2. Paying too much for too much support. Software and hardware support continued to drain IT budgets in 2010, with the average enterprise overpaying anywhere from 8 to 25 percent. The problem is caused by several things.
First, software vendors continue to escalate pricing through annual rate increases. Second, many companies insist on premium support levels when they are better suited for a lower tier—or even outsourcing. Third, companies commonly make the mistake of negotiating support agreements at unfavorable times. The best time to negotiate your support agreement is during a big purchase or renewal.
3. SaaS overcommitment. Gartner predicted that software-as-a-service revenues would grow to at least $8.5 billion in 2010. The numbers are still coming in, but with vendor tactics such as minimum purchase clauses, Gartner’s estimate seems likely. Vendors often mandate the purchase of a minimum number of licenses over the contract term, so, if you downsize your operations, you will overpay. Get rid of the minimum-purchase clause in your SaaS contracts pronto.

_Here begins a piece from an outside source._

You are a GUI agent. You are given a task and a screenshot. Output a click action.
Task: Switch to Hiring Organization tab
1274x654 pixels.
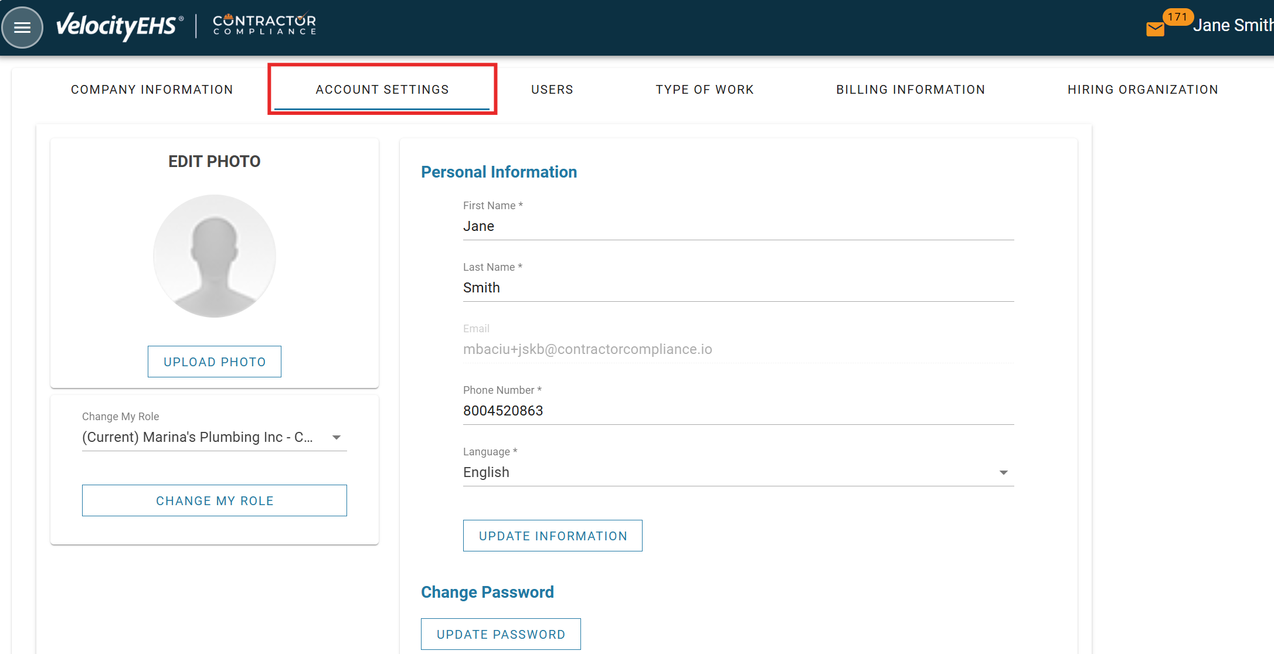pos(1142,90)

4. Poor wireless cost management. In 2010, many companies made the same mistakes in their wireless spending that they’ve been making for years. For starters, many paid consumer rates for business usage, overpaid grossly for overage charges and failed to pool minutes. Many also failed to negotiate for incentives that would kick in if they grew their usage over the course of the contract. Finally, most enterprises missed a critical step in wireless expense management: conducting monthly audits to align usage with the right plan.
5. Selecting one vendor too early in the contracting process. It’s alarming that, in a time of tight budgets, some companies still failed to execute IT purchasing best practices. One of these practices involves knowing when it’s the right time in the purchasing process to narrow down to a single vendor.
If you do it too early, vendor radar will detect that there’s no competition left, which eliminates any incentive to lower prices or offer better terms. On the flip side, companies that juggle too many vendors in the negotiating process may find themselves wasting precious (and costly) internal resources.
6. Believing reseller profit margins are fair. “My reseller is my advocate” is a sentiment that continued to siphon IT funds in 2010. While resellers can be superb technology partners, companies would be remiss if they didn’t understand their profit margins. Reseller pricing typically reflects inflated OEM pricing, as well as a reseller’s own profit margin. Companies wishing to reduce IT costs in 2011 should demand discounts from the OEM and a lesser profit margin from their resellers.
7. Letting loose lips sink ships. IT staffers have a dangerous habit of becoming too chummy with vendors. While it makes for a great partnership, it often happens at the expense of the technology budget. For any IT initiative that requires a new purchase or purchase renewals, companies should beware of giving any inside scoop to vendors.
That includes details about who else the company is courting, competitor pricing, available budget and terms. Remember that vendors try to extract valuable information not only from IT, but also from the business unit being served and from procurement. Any discrepancies in information can easily turn into less leverage at the negotiating table.
Time will tell whether 2011 will bring more stability to IT spending in the enterprise. Meanwhile, companies can learn from last year’s overspending mistakes. The savings to be had can help meet boardroom mandates to keep costs under control, while also funding new projects to drive innovation.
Gregg Spivack is director of client services at NPI, an IT spend-management consulting firm.